The United Nations Conference on Trade and Development (UNCTAD) in its Global Investment Trend Monitor report has stated that India was among the top 10 recipients of Foreign Direct Investment (FDI) in 2019, attracting $49 billion in inflows, a 16 percent increase from the 42 billion dollars recorded in 2018, driving the FDI growth in South Asia. It noted that the majority went into services industries, including information technology.
According to the report, the FDI flows to developed countries remained at a historically low level, falling by a further 6 percent to an estimated $643 billion. It also said that global FDI remained flat in 2019 at $1.39 trillion, a 1 percent decline from a revised $1.41 trillion in 2018. This is against the backdrop of weaker macroeconomic performance and policy uncertainty for investors, including trade tensions. Besides, it showed that cross-border M&As decreased by 40 percent in 2019 to $490 billion - the lowest level since 2014. Slowed down by sluggish Eurozone growth and Brexit, European M&A sales halved to $190 billion. Deals targeting United States companies remained significant - accounting for 31 per cent of total M&As.

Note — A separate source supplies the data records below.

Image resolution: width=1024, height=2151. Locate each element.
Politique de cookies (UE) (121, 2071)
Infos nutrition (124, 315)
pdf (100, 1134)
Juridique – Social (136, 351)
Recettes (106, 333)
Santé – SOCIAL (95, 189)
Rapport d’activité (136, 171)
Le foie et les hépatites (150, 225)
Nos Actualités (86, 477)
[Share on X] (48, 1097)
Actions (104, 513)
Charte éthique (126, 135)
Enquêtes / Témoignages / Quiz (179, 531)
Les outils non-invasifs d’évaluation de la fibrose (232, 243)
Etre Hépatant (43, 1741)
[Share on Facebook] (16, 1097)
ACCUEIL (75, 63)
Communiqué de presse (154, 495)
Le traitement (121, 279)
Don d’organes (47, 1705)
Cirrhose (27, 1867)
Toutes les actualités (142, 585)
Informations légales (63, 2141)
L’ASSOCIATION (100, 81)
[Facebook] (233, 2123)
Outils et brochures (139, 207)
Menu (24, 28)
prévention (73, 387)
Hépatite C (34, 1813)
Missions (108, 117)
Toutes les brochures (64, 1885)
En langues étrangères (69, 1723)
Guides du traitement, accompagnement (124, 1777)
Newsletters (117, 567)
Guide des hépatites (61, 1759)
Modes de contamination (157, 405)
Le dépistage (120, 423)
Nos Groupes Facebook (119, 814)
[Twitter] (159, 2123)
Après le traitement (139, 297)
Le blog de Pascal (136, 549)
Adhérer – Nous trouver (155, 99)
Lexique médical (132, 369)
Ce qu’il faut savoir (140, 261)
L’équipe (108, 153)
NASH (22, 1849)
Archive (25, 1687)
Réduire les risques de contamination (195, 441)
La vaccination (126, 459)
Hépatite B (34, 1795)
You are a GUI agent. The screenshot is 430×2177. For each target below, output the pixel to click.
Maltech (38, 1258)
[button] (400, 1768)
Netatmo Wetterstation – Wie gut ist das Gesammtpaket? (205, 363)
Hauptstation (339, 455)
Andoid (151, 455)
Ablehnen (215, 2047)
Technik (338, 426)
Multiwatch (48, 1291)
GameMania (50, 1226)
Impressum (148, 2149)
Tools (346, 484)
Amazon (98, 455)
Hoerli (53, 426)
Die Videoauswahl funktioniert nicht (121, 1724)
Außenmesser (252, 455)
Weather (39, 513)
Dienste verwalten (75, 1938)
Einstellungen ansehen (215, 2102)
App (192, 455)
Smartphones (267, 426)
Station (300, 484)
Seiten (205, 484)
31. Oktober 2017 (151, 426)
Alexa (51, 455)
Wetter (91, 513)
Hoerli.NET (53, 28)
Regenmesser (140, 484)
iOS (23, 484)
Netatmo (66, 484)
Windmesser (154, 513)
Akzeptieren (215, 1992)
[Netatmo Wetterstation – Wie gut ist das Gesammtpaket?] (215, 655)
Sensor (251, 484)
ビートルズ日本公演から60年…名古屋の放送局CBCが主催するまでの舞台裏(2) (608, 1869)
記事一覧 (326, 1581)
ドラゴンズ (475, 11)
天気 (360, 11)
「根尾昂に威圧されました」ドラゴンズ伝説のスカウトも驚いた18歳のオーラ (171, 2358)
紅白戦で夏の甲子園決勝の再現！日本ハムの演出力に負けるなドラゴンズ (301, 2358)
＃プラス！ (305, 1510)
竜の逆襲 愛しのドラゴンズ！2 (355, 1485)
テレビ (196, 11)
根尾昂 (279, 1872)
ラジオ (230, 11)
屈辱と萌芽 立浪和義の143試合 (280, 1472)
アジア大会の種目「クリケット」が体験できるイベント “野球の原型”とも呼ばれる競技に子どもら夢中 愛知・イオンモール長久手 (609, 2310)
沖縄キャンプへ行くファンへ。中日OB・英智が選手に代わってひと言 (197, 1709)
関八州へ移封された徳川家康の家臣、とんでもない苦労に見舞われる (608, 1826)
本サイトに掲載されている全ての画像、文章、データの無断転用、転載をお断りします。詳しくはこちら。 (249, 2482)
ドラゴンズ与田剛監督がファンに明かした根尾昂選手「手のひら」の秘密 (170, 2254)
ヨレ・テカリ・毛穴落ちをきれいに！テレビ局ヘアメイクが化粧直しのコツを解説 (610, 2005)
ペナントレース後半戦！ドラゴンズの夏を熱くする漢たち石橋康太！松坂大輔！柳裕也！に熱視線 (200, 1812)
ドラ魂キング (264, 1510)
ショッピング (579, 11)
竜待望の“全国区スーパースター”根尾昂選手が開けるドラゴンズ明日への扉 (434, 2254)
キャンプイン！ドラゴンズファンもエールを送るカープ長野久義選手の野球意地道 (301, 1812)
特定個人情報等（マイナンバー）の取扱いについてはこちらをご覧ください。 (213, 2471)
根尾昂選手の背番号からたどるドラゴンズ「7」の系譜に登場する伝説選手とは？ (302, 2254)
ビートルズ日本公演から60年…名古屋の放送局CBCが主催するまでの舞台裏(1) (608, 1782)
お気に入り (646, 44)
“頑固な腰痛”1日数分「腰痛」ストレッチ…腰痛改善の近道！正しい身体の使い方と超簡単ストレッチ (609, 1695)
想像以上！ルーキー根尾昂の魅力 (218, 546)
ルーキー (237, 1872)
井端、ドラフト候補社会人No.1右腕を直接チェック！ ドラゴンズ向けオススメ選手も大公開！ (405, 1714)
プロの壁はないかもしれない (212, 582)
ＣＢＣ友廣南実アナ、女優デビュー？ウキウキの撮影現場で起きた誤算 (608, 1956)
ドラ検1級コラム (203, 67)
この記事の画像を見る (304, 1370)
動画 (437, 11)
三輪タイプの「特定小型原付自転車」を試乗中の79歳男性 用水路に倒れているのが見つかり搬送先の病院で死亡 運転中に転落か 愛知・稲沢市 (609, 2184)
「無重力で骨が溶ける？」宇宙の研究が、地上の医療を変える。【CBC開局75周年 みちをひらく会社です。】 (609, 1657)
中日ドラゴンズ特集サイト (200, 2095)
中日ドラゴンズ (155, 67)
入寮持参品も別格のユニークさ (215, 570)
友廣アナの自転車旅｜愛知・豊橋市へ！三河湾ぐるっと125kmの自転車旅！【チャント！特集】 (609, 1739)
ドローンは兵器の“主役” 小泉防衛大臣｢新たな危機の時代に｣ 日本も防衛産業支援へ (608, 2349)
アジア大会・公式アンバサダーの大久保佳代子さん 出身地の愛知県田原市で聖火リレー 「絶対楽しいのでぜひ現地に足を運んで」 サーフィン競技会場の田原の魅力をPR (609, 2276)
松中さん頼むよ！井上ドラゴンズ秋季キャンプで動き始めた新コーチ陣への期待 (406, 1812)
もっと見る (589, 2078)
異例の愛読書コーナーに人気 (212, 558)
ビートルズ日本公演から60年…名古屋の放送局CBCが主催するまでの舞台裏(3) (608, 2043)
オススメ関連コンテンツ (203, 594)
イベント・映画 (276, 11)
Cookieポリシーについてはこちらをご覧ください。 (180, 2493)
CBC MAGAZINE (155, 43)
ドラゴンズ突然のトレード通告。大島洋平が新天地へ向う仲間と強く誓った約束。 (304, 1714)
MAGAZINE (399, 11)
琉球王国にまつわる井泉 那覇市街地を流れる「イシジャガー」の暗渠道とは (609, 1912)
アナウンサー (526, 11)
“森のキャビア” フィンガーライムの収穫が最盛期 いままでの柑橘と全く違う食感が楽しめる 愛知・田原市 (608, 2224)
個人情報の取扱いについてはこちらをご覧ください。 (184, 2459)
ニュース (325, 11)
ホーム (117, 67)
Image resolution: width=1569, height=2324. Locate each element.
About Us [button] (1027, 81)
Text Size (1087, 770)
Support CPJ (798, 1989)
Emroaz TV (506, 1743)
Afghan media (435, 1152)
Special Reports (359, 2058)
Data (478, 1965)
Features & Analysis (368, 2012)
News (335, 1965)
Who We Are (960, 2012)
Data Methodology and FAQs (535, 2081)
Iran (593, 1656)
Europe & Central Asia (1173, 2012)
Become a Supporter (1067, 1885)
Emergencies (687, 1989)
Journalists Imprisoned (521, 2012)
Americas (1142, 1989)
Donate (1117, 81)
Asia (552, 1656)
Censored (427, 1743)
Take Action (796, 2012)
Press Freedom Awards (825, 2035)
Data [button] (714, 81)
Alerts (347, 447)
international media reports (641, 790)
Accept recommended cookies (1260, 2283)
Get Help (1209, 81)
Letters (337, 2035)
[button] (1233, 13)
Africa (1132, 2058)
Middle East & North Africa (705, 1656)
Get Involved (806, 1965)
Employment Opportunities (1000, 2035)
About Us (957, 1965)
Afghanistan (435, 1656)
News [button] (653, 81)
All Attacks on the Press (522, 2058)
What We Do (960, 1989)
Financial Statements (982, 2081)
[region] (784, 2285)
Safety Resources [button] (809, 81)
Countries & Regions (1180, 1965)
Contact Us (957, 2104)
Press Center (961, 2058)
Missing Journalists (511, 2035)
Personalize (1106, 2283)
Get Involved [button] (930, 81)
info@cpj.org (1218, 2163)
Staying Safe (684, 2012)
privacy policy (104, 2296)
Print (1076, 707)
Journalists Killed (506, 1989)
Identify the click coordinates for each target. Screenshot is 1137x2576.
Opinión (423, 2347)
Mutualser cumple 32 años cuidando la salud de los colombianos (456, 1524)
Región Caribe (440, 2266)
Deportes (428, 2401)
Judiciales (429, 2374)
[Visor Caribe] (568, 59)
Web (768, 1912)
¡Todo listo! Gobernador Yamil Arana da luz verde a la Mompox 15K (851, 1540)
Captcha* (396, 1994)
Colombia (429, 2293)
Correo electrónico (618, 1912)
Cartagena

Going ahead, the report expects the FDI flows to rise moderately in 2020, as current projections show the global economy to improve somewhat from its weakest performance since the global financial crisis in 2009. It also said GDP growth, gross fixed capital formation and trade are projected to rise, both at the global level and, especially, in several large emerging markets. It also expects corporate profits to remain high and signs of waning trade tensions emerge. However, it said that the decrease of announced greenfield projects by 22 per cent - an indicator of future trends, high geopolitical risks and concerns about a further shift towards protectionist policies temper expectations.